Teacher's arrest divides school

Detractors, supporters speak in wake of charges of sexual abuse of student

Anne Arundel

October 30, 2002|By Laura Loh | Laura Loh,SUN STAFF

When Larry Mintline took over Arundel High School's drama club in 1996, it was reeling from scandal - the previous drama coach had pleaded guilty to receiving child pornography over the Internet.

Under Mintline's direction, the scandal's shadow faded and the club gained a reputation for impressive student performances and daring productions, including the British musical Blood Brothers. In 2000, the Anne Arundel County Cultural Arts Foundation named him Educator of the Year.

Now, the 36-year-old English teacher confronts a scandal of his own: charges that he sexually abused a 16-year-old male student. His arrest and suspension this month rocked a tight-knit school drama community, while sparking a debate about Mintline's time at Arundel High and oversight by administrators.

Shocked supporters describe him as a dedicated, high-strung coach who inspired youngsters and helped to double attendance at school plays. Many remain loyal, and doubt that the charges are true.

Others say signs of unprofessional behavior were apparent before the arrest, in the form of improper friendships between Mintline and some students, and harsh treatment that drove some students from the club.

One father made a formal complaint about Mintline's treatment of his daughter - involving nothing of a sexual nature - several months before the teacher was accused of abuse. The principal investigated, but officials say they found nothing to indicate that Mintline was a danger to students.

Experts say that although it is difficult to know whether questionable behavior will turn criminal, schools should establish clear policies about teacher-student interactions to protect youngsters.

An explicit policy against fraternization sends a zero-tolerance message and encourages people to look for warning signs, says Robert J. Shoop, a law professor at Kansas State University and an expert in child abuse in school settings. "We shouldn't assume that everyone in teaching has appropriate values," he said. "We should make sure those values are defined."

Although the Anne Arundel school system has a policy against student-teacher dating and discusses improper friendships in teacher training, there is no formal policy against fraternization.

"It's really hard to put some of these ambiguous things in writing," said Synthia Shilling, a staff attorney for the schools. "In the end, it comes down to the teacher's good judgment."

Authorities allege that Mintline, a Glen Burnie resident, fondled the student and engaged in other sexual activity at their homes from July until last month. Mintline has been charged with two counts each of child abuse and fourth-degree sex offense, crimes punishable by up to 32 years in prison.

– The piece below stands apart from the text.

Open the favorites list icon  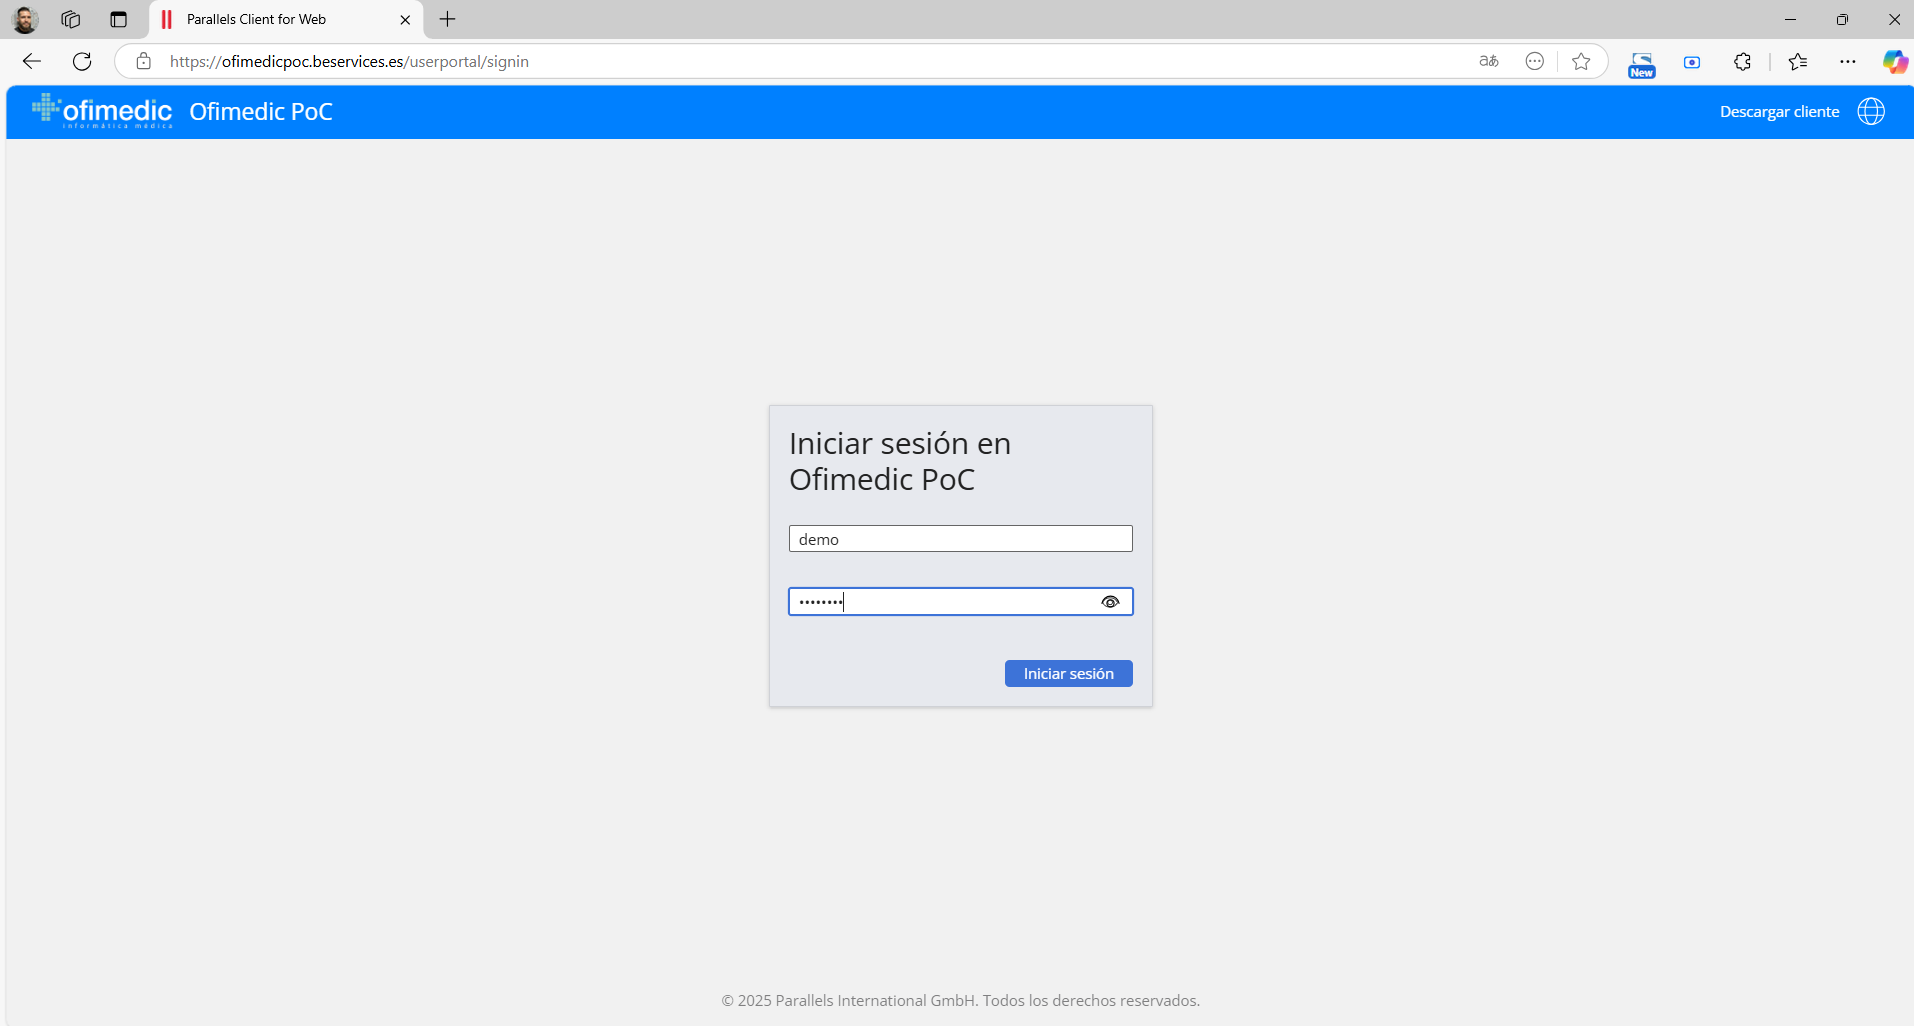click(x=1797, y=62)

Police also said in charging documents that Mintline sent sexually explicit e-mails to two other students, although school officials say they never received complaints and no charges were filed based on those allegations. Police say they have not received allegations of abuse involving other students.

Mintline did not respond to several written requests for an interview or to telephone calls to his home.

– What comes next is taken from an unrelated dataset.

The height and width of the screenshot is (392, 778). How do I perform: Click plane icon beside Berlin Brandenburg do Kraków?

His lawyer, Tom Morrow, said the teacher "emphatically denies" having engaged in sexual activity with the boy. Morrow also said that Mintline would challenge the child abuse charges on technical grounds.

The father of the alleged victim also declined to comment. The Sun does not identify alleged victims of sexual abuse.

Took job seriously

Even parents and students who dislike Mintline concede that he took his work seriously. But they say his teaching methods were emotionally cruel and that the club's atmosphere was oppressive.

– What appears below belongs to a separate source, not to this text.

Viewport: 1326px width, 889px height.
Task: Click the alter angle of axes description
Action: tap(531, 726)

Some said Mintline yelled at students and purposely upset them to elicit emotional responses in their performances.

"I saw an adult that acted like a spoiled child," said Samuel Crispin, whose son and daughter were in the club for several years. "His way of getting kids to do things was to scream and yell. That's not my way of guiding."

Dianna Ladny said Mintline insulted her daughter in the presence of other students and that the girl dropped out of the drama club after two years.

"He [verbally] attacked her, said things about the way she looked, said things about her religion," Ladny said.

She and other parents said Mintline was unable to draw a clear, professional line between himself and students.

"He touched them a lot," Ladny said. "He played with the girls' hair. He put his arms around the boys. It definitely had my antenna up."

Ladny said she warned her children, three of whom attend Arundel High, to keep their distance from Mintline. She added, however, that she didn't think her concerns were serious enough to report to the school.

Stephen Proctor, a deputy managing editor for The Sun and the only parent who formally complained about Mintline, said several incidents made him worry about students' welfare, although he had no indication of sexual abuse.